Goal
Copy all of the rows below, requests included, and multiply every coordinate in the answers by 1.55, rounding to the nearest whole number with halves rounded up. Leave the pictures out.

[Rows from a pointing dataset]
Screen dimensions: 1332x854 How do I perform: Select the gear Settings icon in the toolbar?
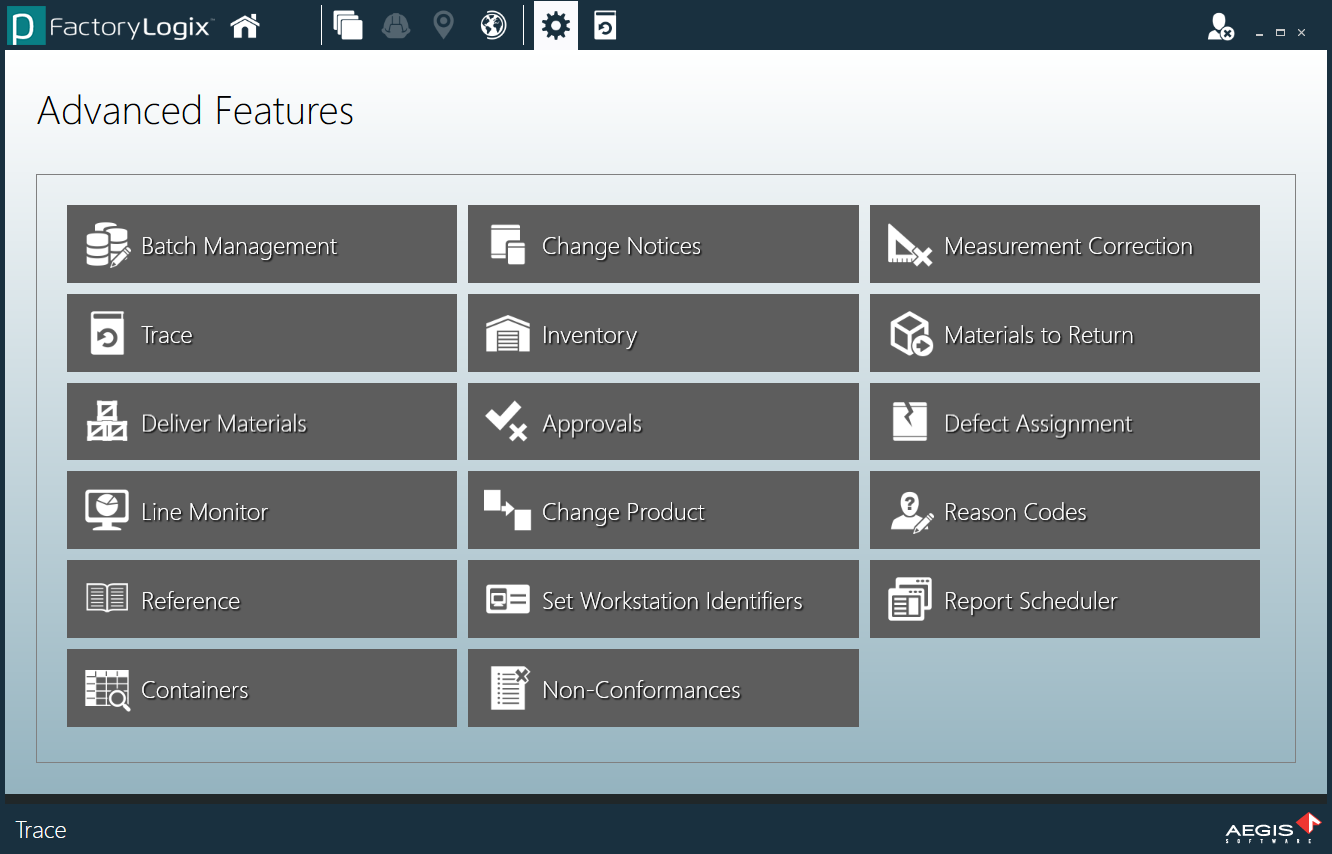[x=555, y=25]
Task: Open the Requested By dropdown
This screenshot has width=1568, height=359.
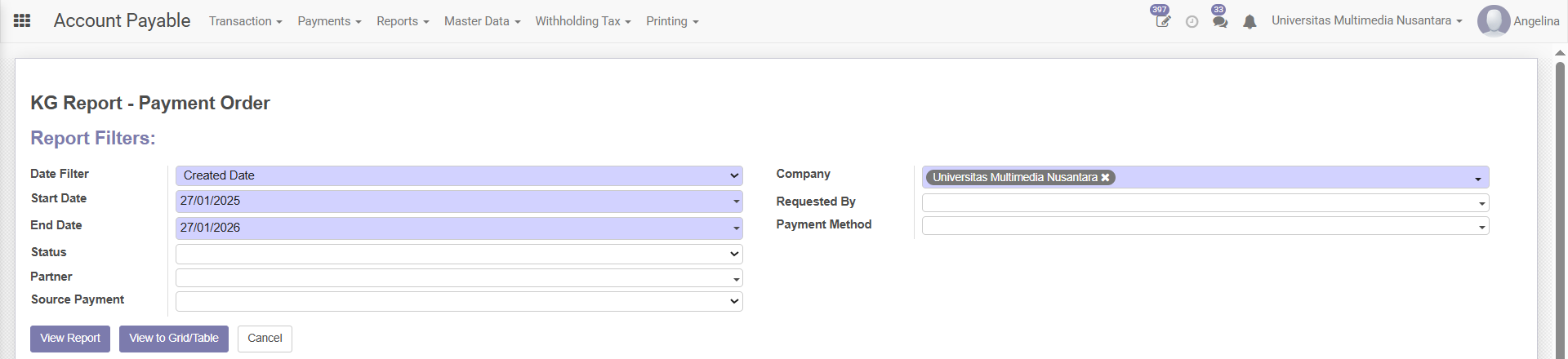Action: tap(1205, 202)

Response to the task
Screen dimensions: 1332x854 How do I perform: Select the gear Settings icon in the toolbar?
[x=860, y=39]
Task: Open the Requested By dropdown
This screenshot has width=1568, height=359.
Action: tap(1868, 313)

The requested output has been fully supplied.